For the records below, copy exactly the span that begins at the line containing "Screen dimensions: 792x573" and stops after the line containing "Task: Click the December 31, table header", minus any pictures.

● RECORDS SUPPLIED:
========================================
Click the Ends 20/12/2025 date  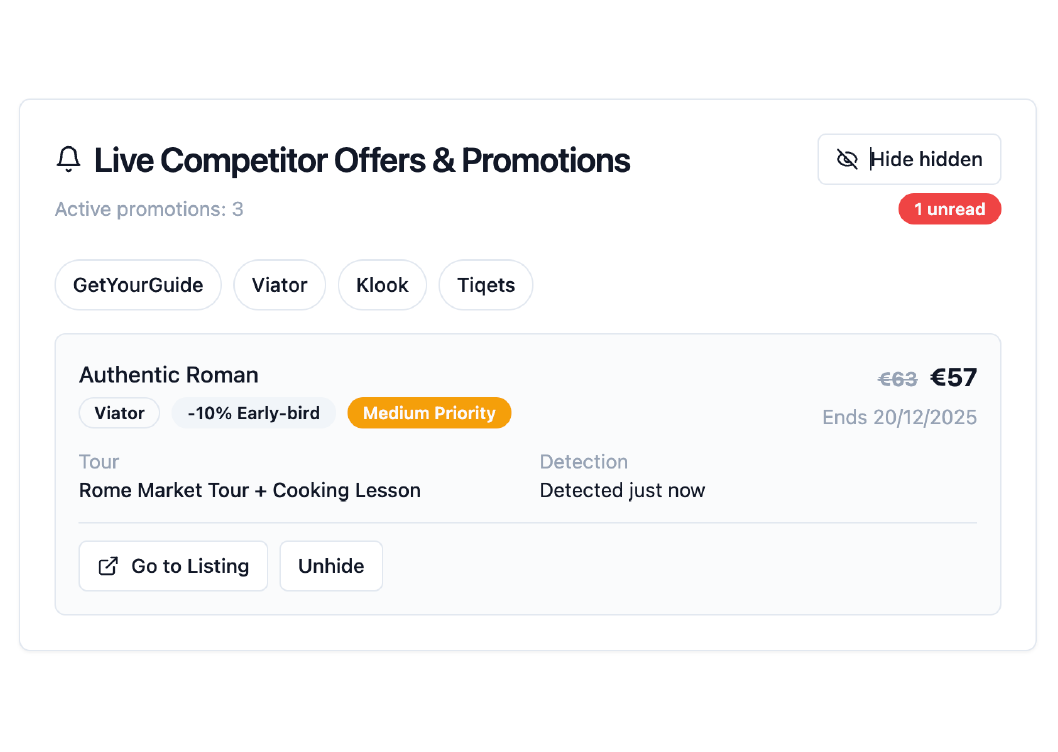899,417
========================================
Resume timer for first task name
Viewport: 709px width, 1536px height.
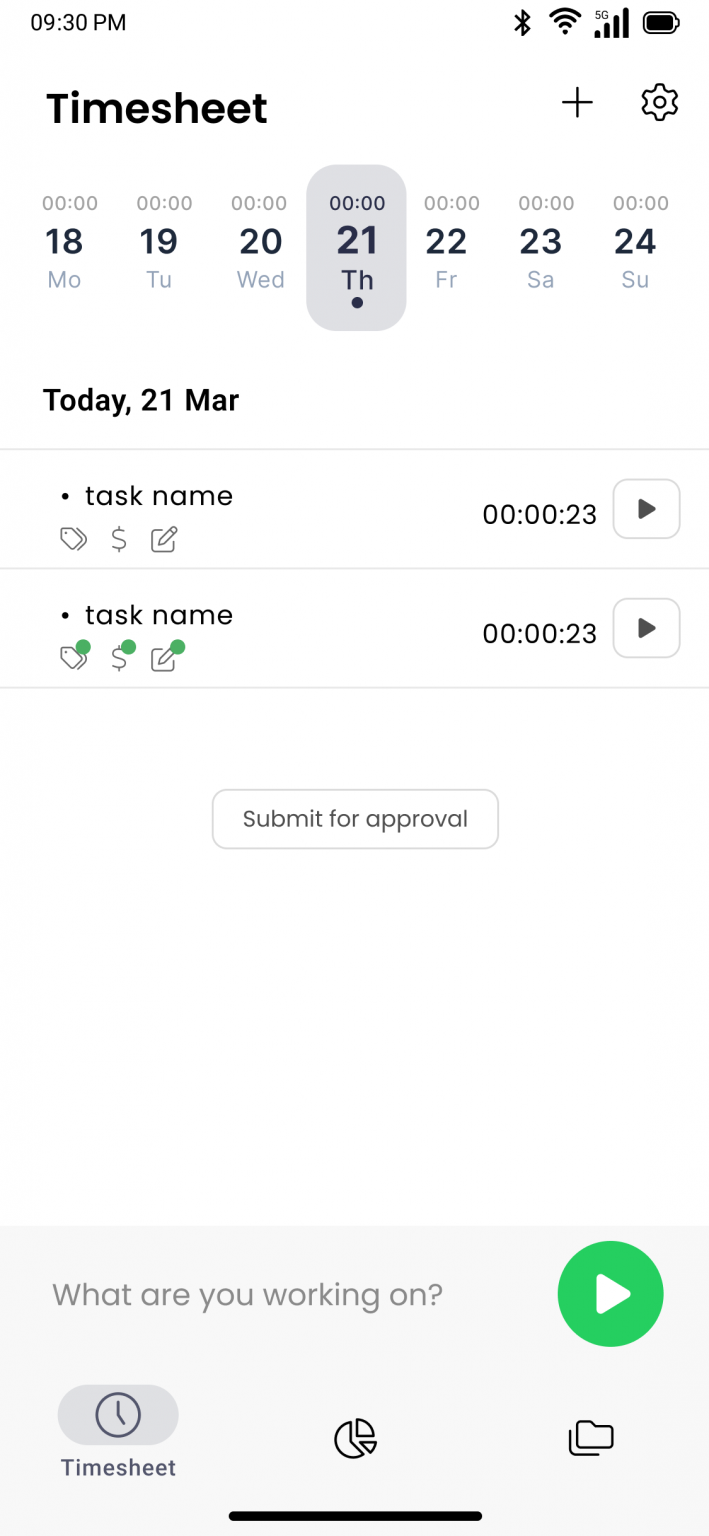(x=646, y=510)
========================================
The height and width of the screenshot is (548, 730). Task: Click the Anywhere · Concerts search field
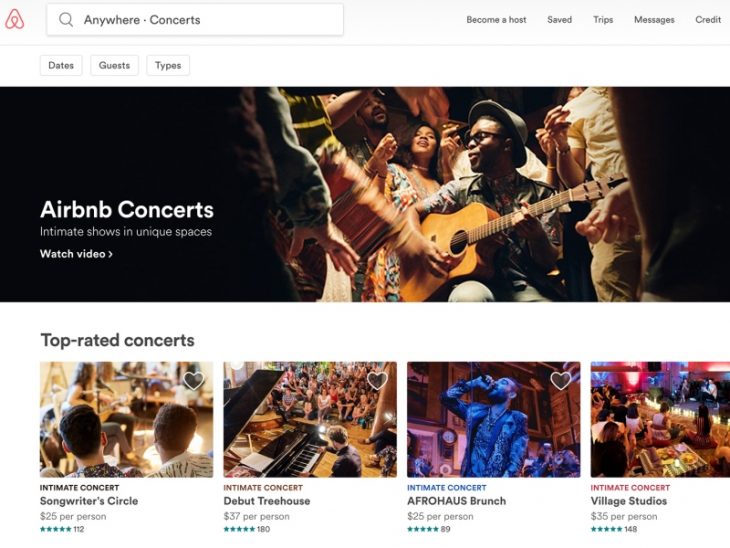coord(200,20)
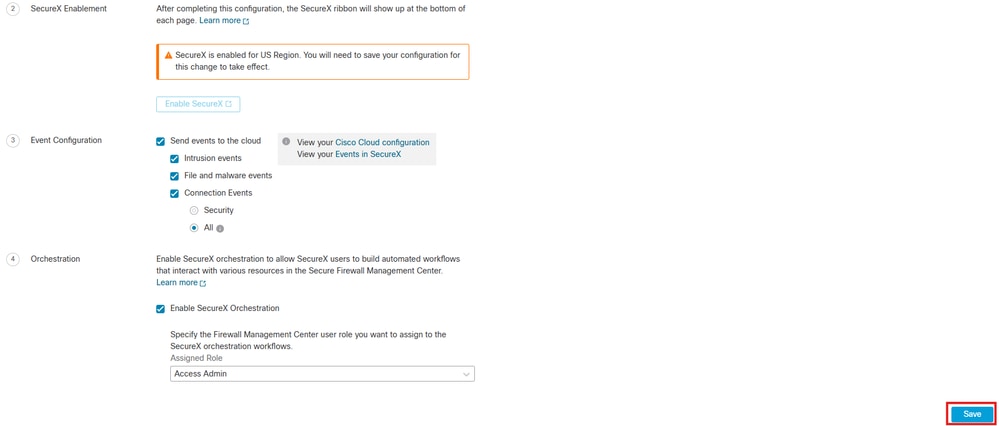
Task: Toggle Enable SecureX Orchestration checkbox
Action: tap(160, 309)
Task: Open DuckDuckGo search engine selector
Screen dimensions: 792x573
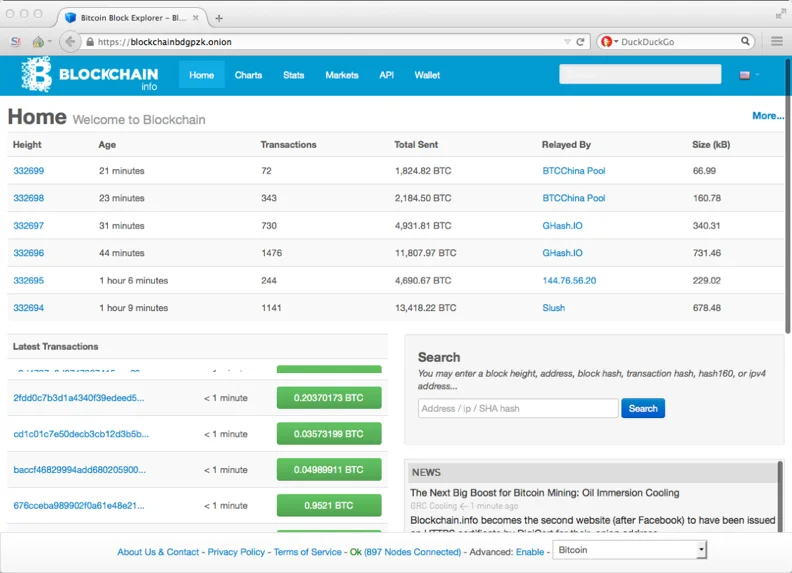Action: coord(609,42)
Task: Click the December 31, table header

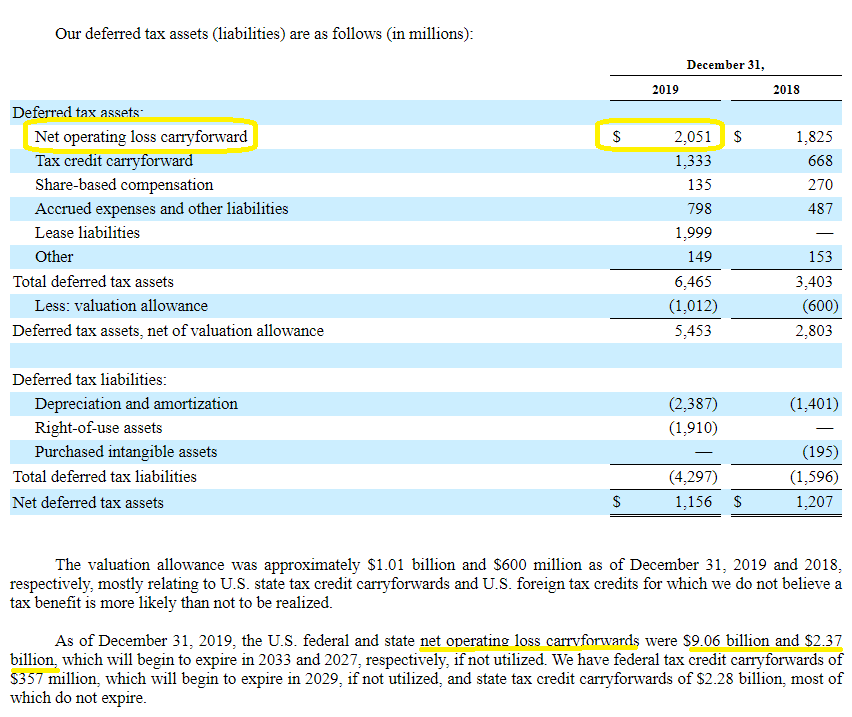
========================================
● ANSWER SPACE:
Screen dimensions: 792x573
Action: coord(609,42)
Task: Click the December 31, table header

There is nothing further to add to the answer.